EXERCISE PROMPT -> Please set down the data again exactly, minus the pictures.

------------

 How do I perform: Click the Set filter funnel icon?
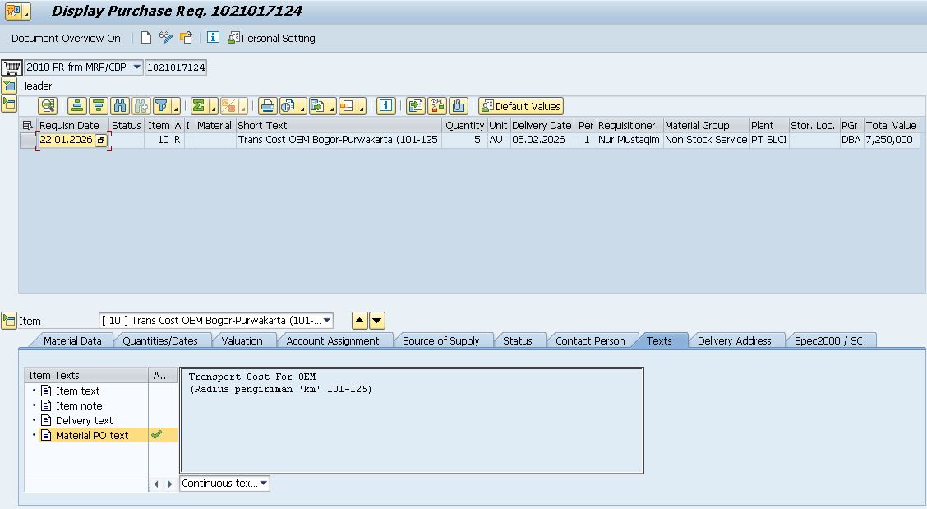tap(163, 106)
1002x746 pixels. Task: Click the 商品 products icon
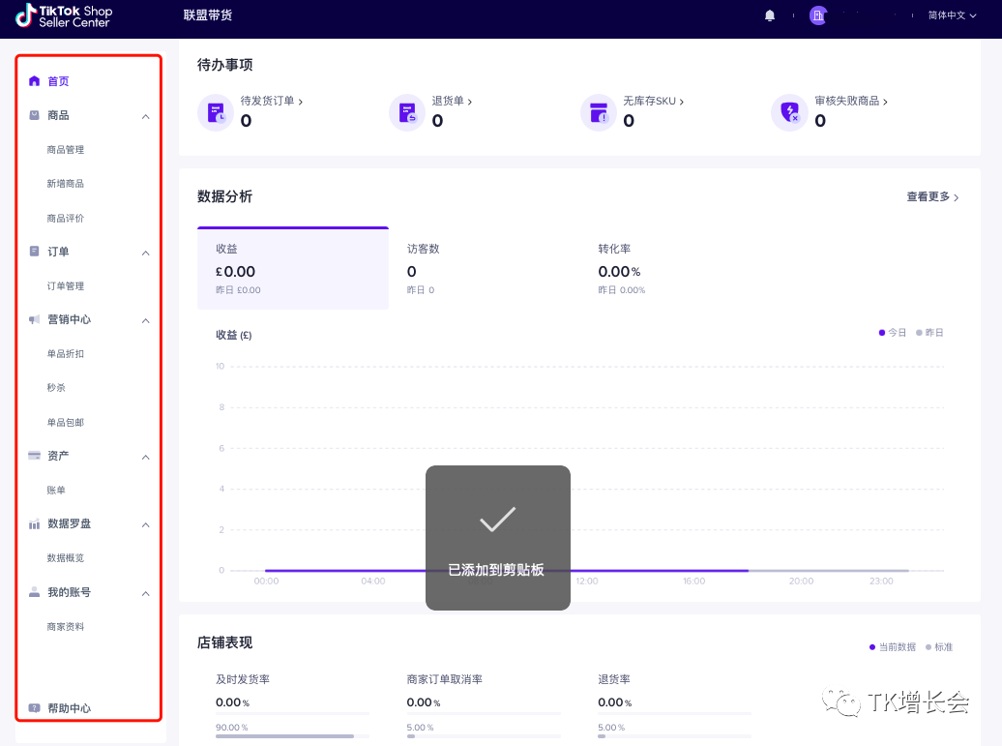click(x=33, y=115)
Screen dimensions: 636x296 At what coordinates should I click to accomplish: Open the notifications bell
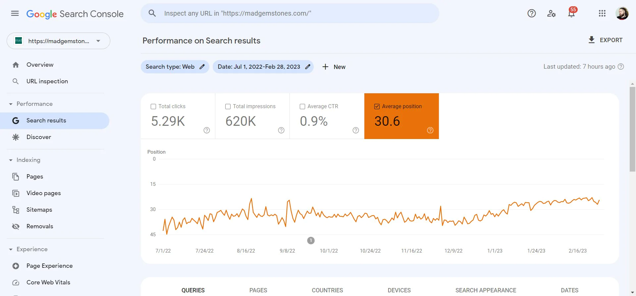[x=571, y=14]
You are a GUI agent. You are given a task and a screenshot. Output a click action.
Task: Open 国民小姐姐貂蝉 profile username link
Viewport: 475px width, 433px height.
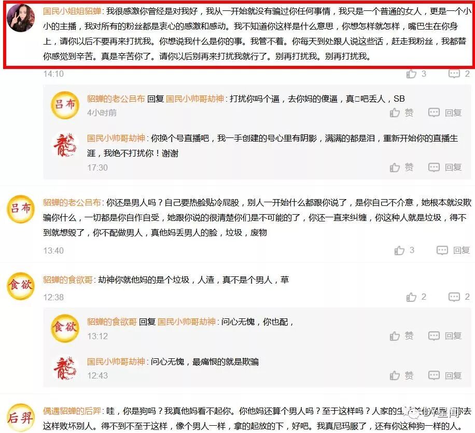72,11
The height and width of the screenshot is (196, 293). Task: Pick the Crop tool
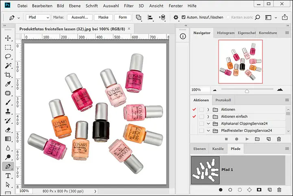8,75
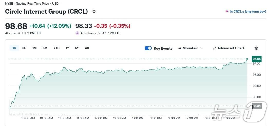Click the 88.04 previous close label
The height and width of the screenshot is (126, 271).
(257, 106)
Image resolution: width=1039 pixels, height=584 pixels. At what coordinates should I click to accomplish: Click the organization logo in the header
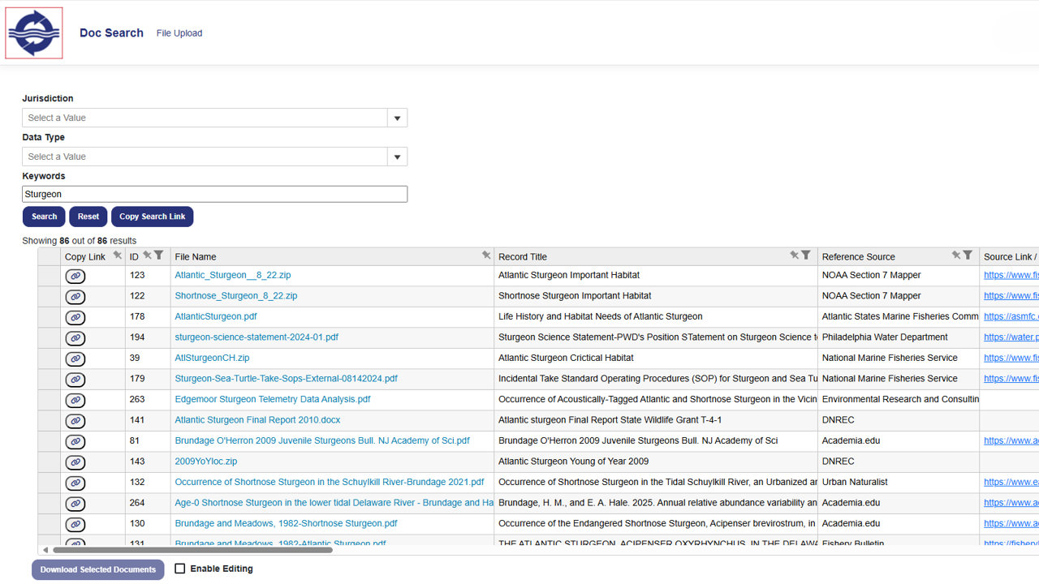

------------

RESULT FOR THIS EXERCISE ->
 How do I perform: Click the Set filter funnel icon?
tap(163, 106)
1002x746 pixels. Task: Click the 商品 products icon
click(x=33, y=115)
Screen dimensions: 636x296 At what coordinates should I click to accomplish: Open the notifications bell
[x=571, y=14]
You are a GUI agent. You are given a task and a screenshot. Output a click action.
Task: Open 国民小姐姐貂蝉 profile username link
Viewport: 475px width, 433px height.
72,11
The height and width of the screenshot is (196, 293). Task: Pick the Crop tool
8,75
Click the 88.04 previous close label
The height and width of the screenshot is (126, 271).
(257, 106)
Image resolution: width=1039 pixels, height=584 pixels. At what coordinates should I click to accomplish: Click the organization logo in the header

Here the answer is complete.